Other examples come from fisheries management, where the “tragedy of the commons” has too often prevailed historically.
For decades, economists have noted that the best-managed fisheries – off Iceland, New Zealand, and Alaska, among others – use catch-share systems: Fishers get a percentage of the year’s total allowable catch. Economists theorize that, like employees who own shares in their company, owning a percentage of the stock incentivizes efficiency – good fishing practices. If the company (fish stock) does well, then the share value (what a fisher can catch) goes up.
A paper in the journal Science last September – one of the first systematic reviews of global catch-share programs – found that they could halt, even reverse, a fishery’s collapse. A World Bank study titled “The Sunken Billions” highlights what’s at stake: It puts the amount lost to poor fishery management at $50 billion yearly. That’s $2 trillion over the past three decades or so.

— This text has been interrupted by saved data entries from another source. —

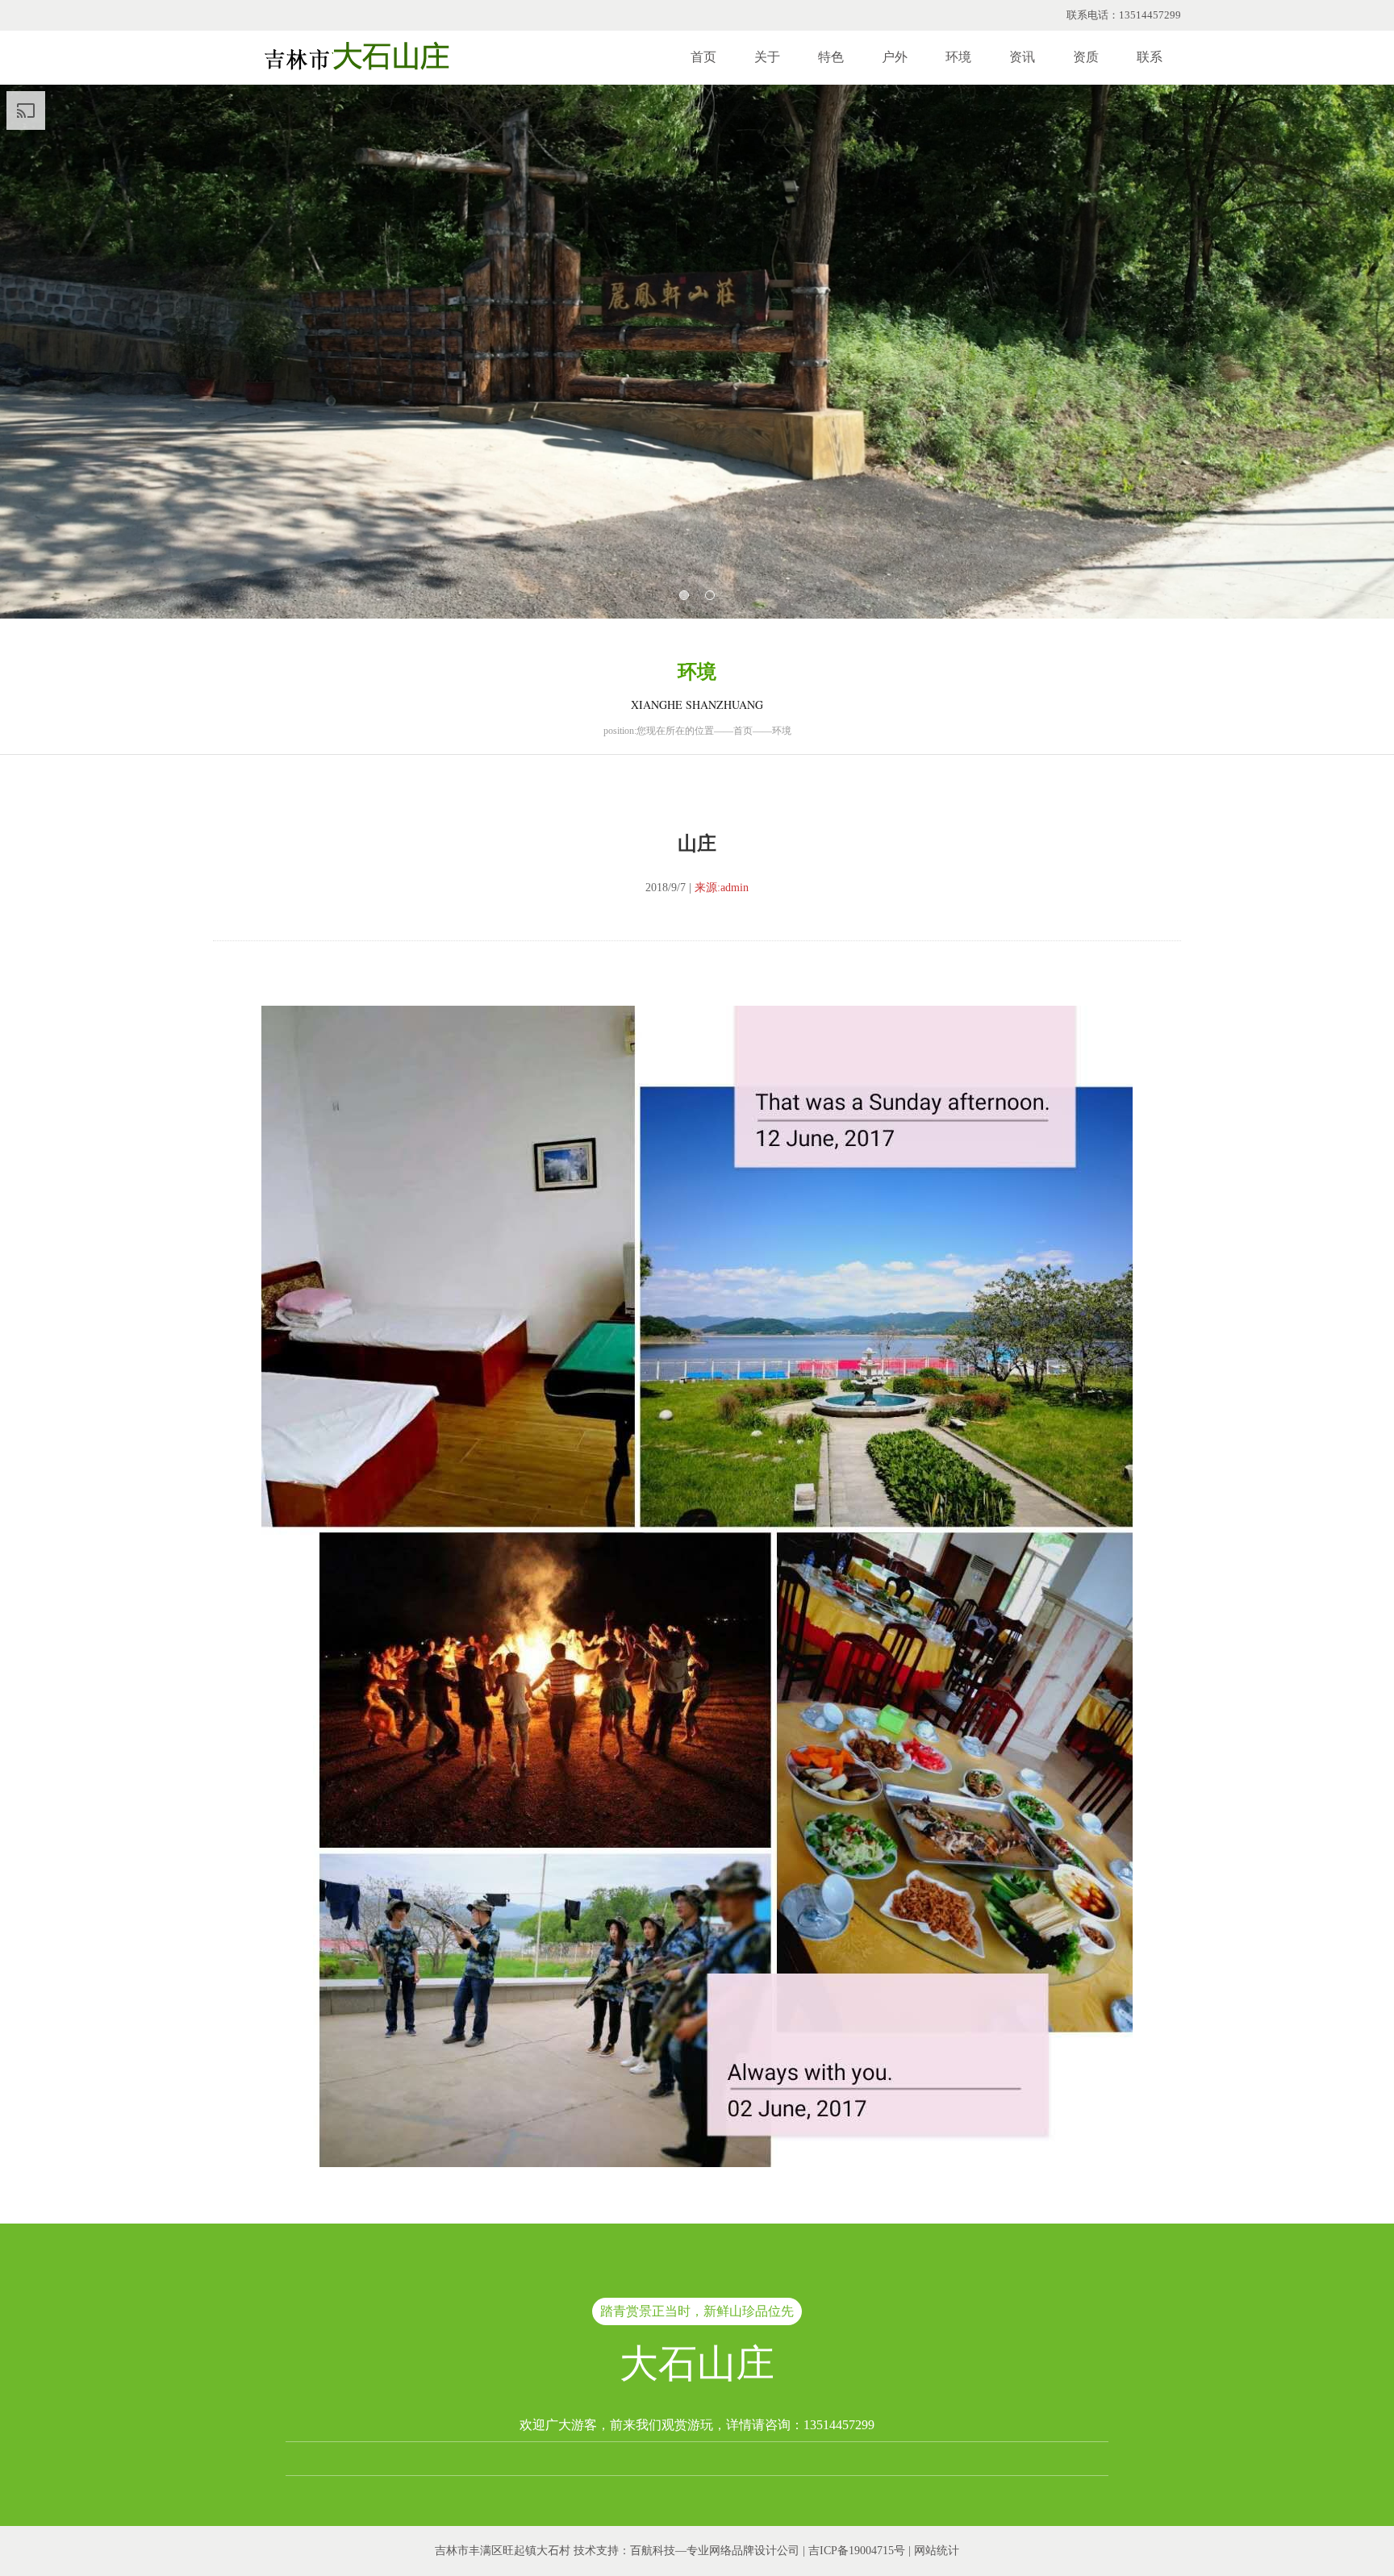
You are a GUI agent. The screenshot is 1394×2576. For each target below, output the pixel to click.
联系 (1149, 57)
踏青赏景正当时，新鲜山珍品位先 (697, 2311)
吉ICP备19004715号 (856, 2551)
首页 (703, 57)
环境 (958, 57)
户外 (895, 57)
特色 (831, 57)
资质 (1086, 57)
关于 (767, 57)
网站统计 (936, 2551)
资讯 (1022, 57)
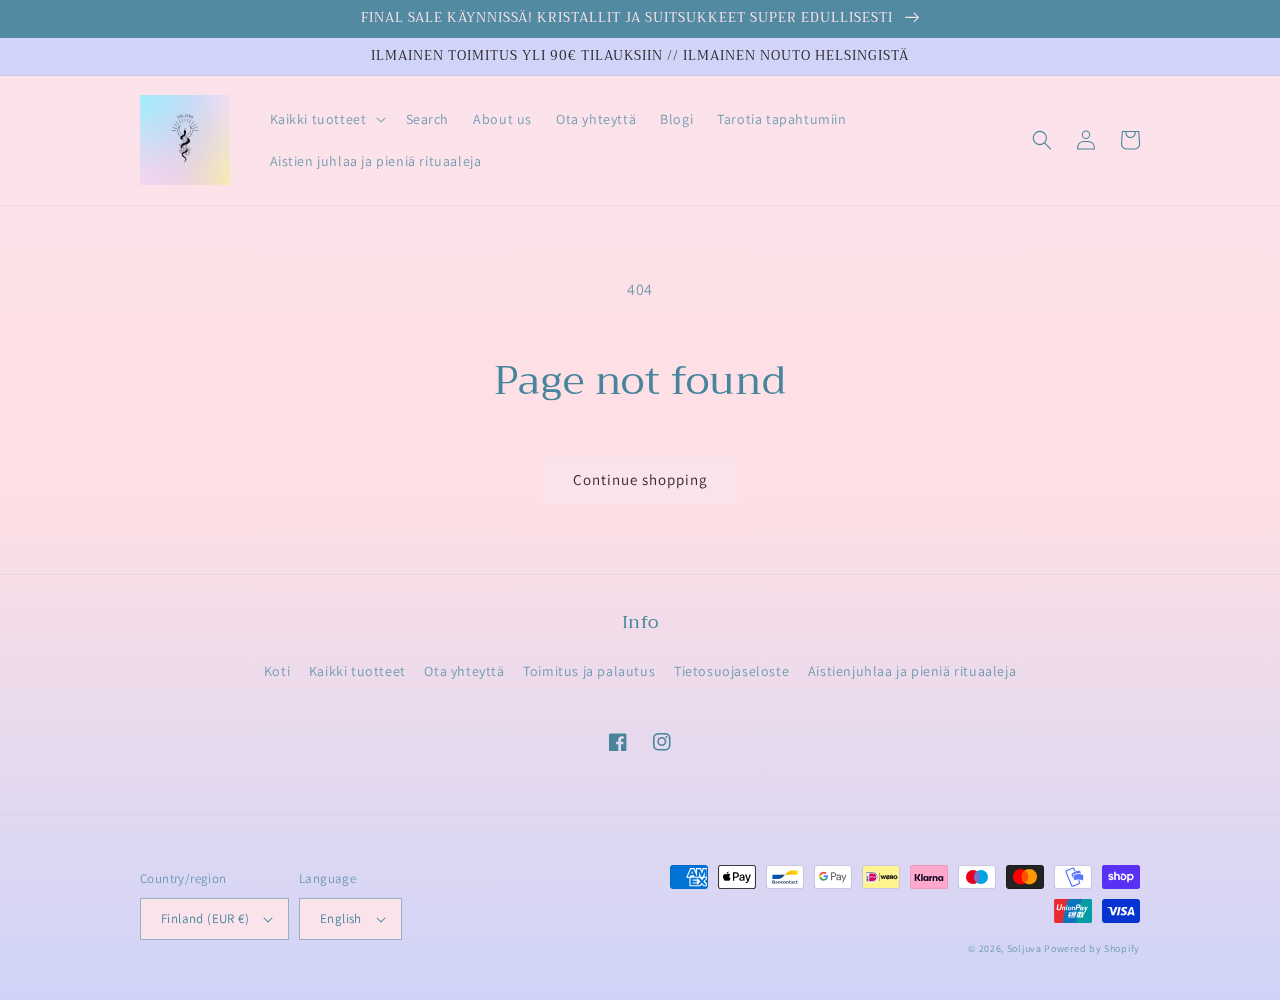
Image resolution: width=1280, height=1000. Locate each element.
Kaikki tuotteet (357, 671)
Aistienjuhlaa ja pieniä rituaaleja (912, 671)
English (341, 918)
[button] (326, 119)
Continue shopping (640, 479)
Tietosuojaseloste (731, 671)
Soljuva (1024, 948)
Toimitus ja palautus (589, 671)
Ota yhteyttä (464, 671)
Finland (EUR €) (205, 918)
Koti (277, 671)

In 2007, the Gulf of Mexico’s commercial red snapper fishery began operating under an Individual Fishing Quota (IFQ) program, a kind of catch share. Several things happened quickly after that, says Pam Baker, the Environmental Defense Fund’s ocean policy director for the Gulf Region. Fishers could take their time and keep what they caught, which dramatically decreased bycatch. A government review of the IFQ program after its first year estimated a 70 percent reduction in the ratio of discards to landings. Previously, discards were estimated at 2 million pounds in a fishery with a 4.5 million-pound limit on red snapper overall. And because they could fish when market conditions were favorable – when snapper prices were high – fishers began getting more for their catches.
“By all measures, it’s an overwhelming success,” says Ms. Baker. “All the things that people anticipated, both in terms of conservation benefits and that fishermen would stay within their catch limits … happened immediately and continue” to happen.
Pollock vs. salmon in Alaska
George Sugihara, a professor of natural science at Scripps Institution of Oceanography, University of California at San Diego, proposes adding another level of sophistication to fisheries management: an arrangement akin to a cap-and-trade system. Alaska’s pollock fishery is generally considered well managed. But occasionally pollock fishers accidentally catch chinook salmon.
Chinook fishers have called for a hard cap on allowable bycatch of salmon in the pollock fishery. If chinook bycatch rises beyond a certain limit, then shut down the pollock fishery, they say.